→ TÂCHE COURTE 1
Réponds à ces questions sur le texte à lire :
(a) Jusqu'à quelle date l'Institut du monde arabe propose-t-il son exposition ?
(b) Quel pays connaît un culte des saints ?
(c) Au cours de quel siècle le concept a-t-il été « inventé » ?
→ TÂCHE COURTE 2
Recopie le texte à lire, de « Ce concept a » jusqu'à « Monteil, etc. (...) », en y échangeant « cohorte » contre « poignée ».

L'Institut du monde arabe propose jusqu'au 30 juillet 2017 une exposition sur l'influence de l'Islam au sud du Sahara ; interview de l'anthropologue et ethnologue Jean-Loup Amselle :
http://www.lepoint.fr/culture/ces-islams-d-afrique-que-l-occident-ne-veut-pas-voir-11-05-2017-2126442_3.phpC'est justement l'idée même d'un islam qui serait spécifique à l'Afrique noire que je condamne dans mon livre Islams africains : la préférence soufie. L'islam est l'islam, où qu'il soit pratiqué. Simplement, du fait des coutumes locales, il peut présenter des variantes, mais ce n'est pas vrai seulement pour l'Afrique, c'est vrai pour tous les pays. Le Maroc connaît ainsi un culte des saints. Et la manière de vivre et de pratiquer l'islam au Mali n'est pas la même qu'au Sénégal. Donc, non, il n'existe pas un « islam africain », et surtout pas un « islam noir ». C'est une création coloniale (...)
Ce concept a été « inventé » au XIXe siècle par une cohorte d'administrateurs coloniaux qui se voulaient ethnologues comme Faidherbe, Gallieni, Binger, Delafosse, Charles Monteil, le propre père de Vincent Monteil, etc. (...)

→ DONNÉES EXTRAITES

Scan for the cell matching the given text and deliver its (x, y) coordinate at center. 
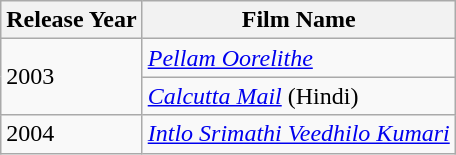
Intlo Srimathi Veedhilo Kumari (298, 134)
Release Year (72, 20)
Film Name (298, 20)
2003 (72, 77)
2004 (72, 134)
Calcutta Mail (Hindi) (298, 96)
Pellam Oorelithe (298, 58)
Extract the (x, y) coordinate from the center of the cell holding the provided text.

==

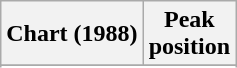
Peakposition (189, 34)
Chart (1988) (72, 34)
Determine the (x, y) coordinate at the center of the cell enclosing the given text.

→ RÉPONSE FINALE 1
(a) Jusqu'au 30 juillet 2017.
(b) Le Maroc.
(c) Au XIXe siècle.

→ RÉPONSE FINALE 2
Ce concept a été « inventé » au XIXe siècle par une poignée d'administrateurs coloniaux qui se voulaient ethnologues comme Faidherbe, Gallieni, Binger, Delafosse, Charles Monteil, le propre père de Vincent Monteil, etc. (...)